Chapter 1. Introduction to TensorFlow 2
TensorFlow has long been the most popular open source Python machine learning (ML) library. It was developed by the Google Brain team as an internal tool, but in 2015 it was released under an Apache License. Since then, it has evolved into an ecosystem full of important assets for model development and deployment. Today it supports a wide variety of APIs and modules that are specifically designed to handle tasks such as data ingestion and transformation, feature engineering, and model construction and serving, as well as many more.
TensorFlow has become increasingly complex. The purpose of this book is to help simplify the common tasks that a data scientist or ML engineer will need to perform during an end-to-end model development process. This book does not focus on data science and algorithms; rather, the examples here use prebuilt models as a vehicle to teach relevant concepts.
This book is written for readers with basic experience in and knowledge about building ML models. Some proficiency in Python programming is highly recommended. If you work through the book from beginning to end, you will gain a great deal of knowledge about the end-to-end model development process and the major tasks involved, including data engineering, ingestion, and preparation; model training; and serving the model.
The source code for the examples in the book was developed and tested with Google Colaboratory (Colab, for short) and a MacBook Pro running macOS Big Sur, version 11.2.3. The TensorFlow version used is 2.4.1, and the Python version is 3.7.

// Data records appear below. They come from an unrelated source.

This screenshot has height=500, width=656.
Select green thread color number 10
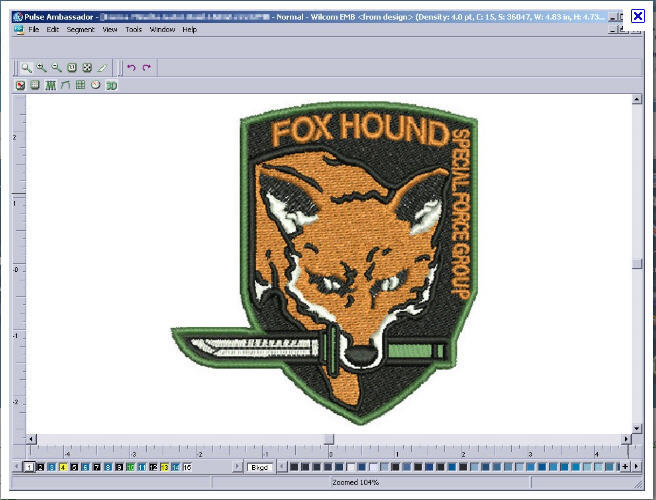click(x=130, y=467)
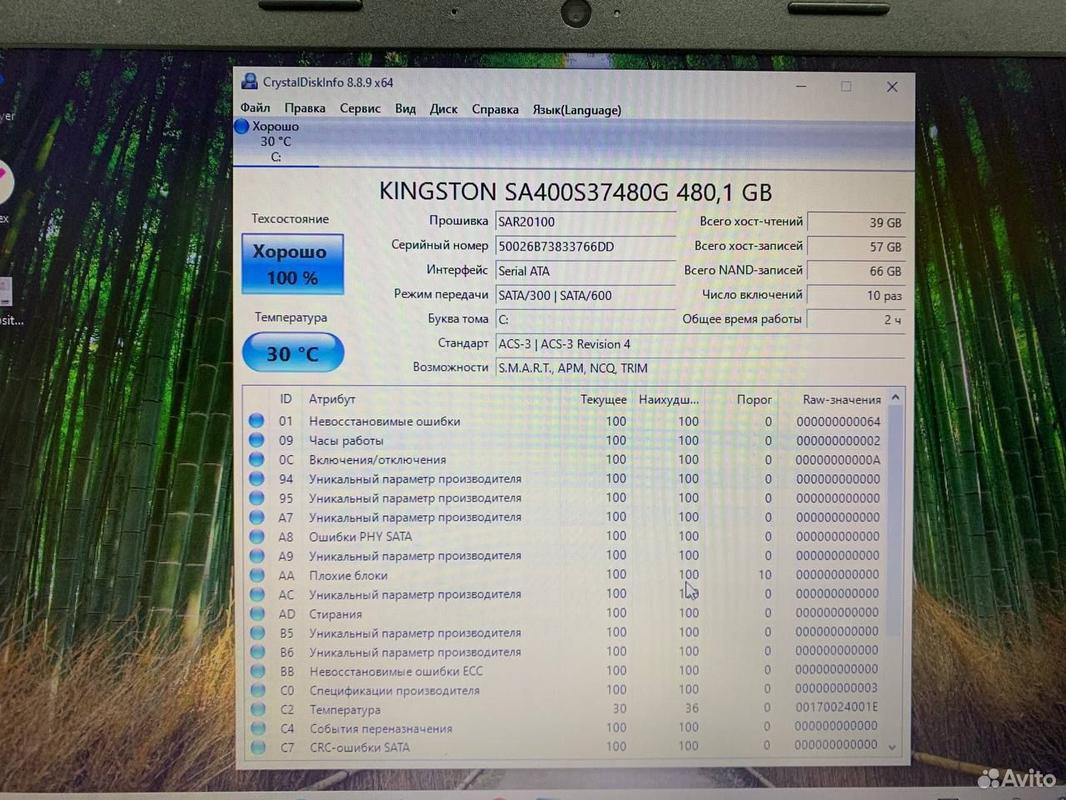Click the blue status icon for attribute 01

tap(257, 422)
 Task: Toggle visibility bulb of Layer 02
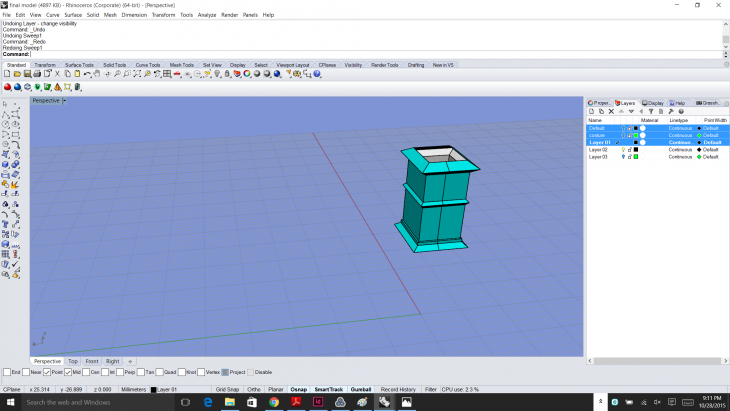coord(623,150)
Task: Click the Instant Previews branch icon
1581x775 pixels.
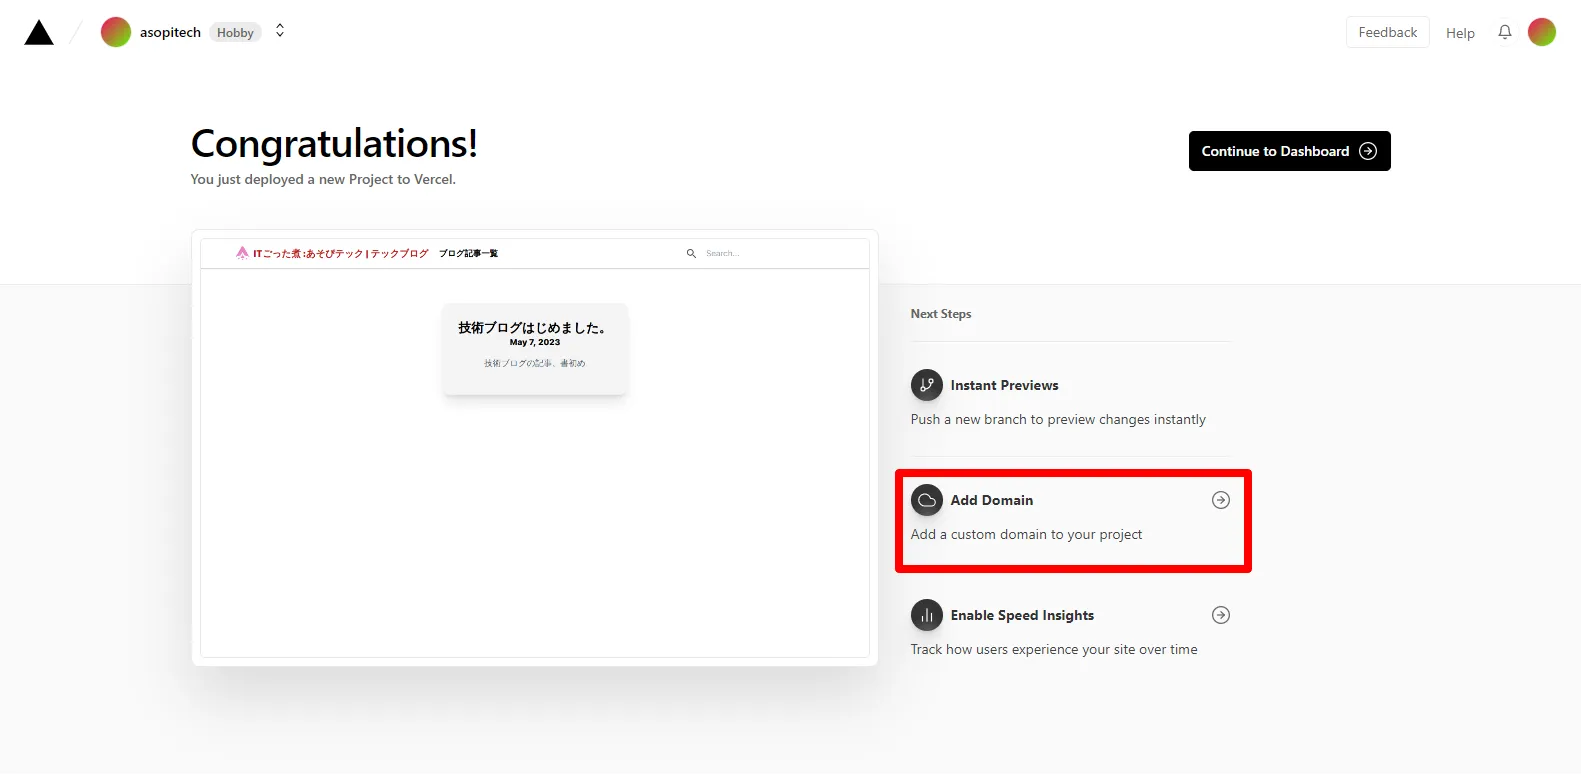Action: [927, 385]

Improvements in TensorFlow 2
As TensorFlow grows, so does its complexity. The learning curve for new TensorFlow users is steep because there are so many different aspects to keep in mind. How do I prepare the data for ingestion and training? How do I handle different data types? What do I need to consider for different handling methods? These are just some of the basic questions you may have early in your ML journey.
A particularly difficult concept to get accustomed to is lazy execution, which means that TensorFlow doesn’t actually process your data until you explicitly tell it to execute the entire code. The idea is to speed up performance. You can look at an ML model as a set of nodes and edges (in other words, a graph). When you run computations and transform data through the nodes in the path, it turns out that only the computations in the datapath are executed. In other words, you don’t have to calculate every computation, only the ones that lie directly in the path your data takes through the graph from input through output. If the shape and format of the data are not correctly matched between one node and the next, when you compile the model you will get an error. It is rather difficult to investigate where you made a mistake in passing a data structure or tensor shape from one node to the next to debug.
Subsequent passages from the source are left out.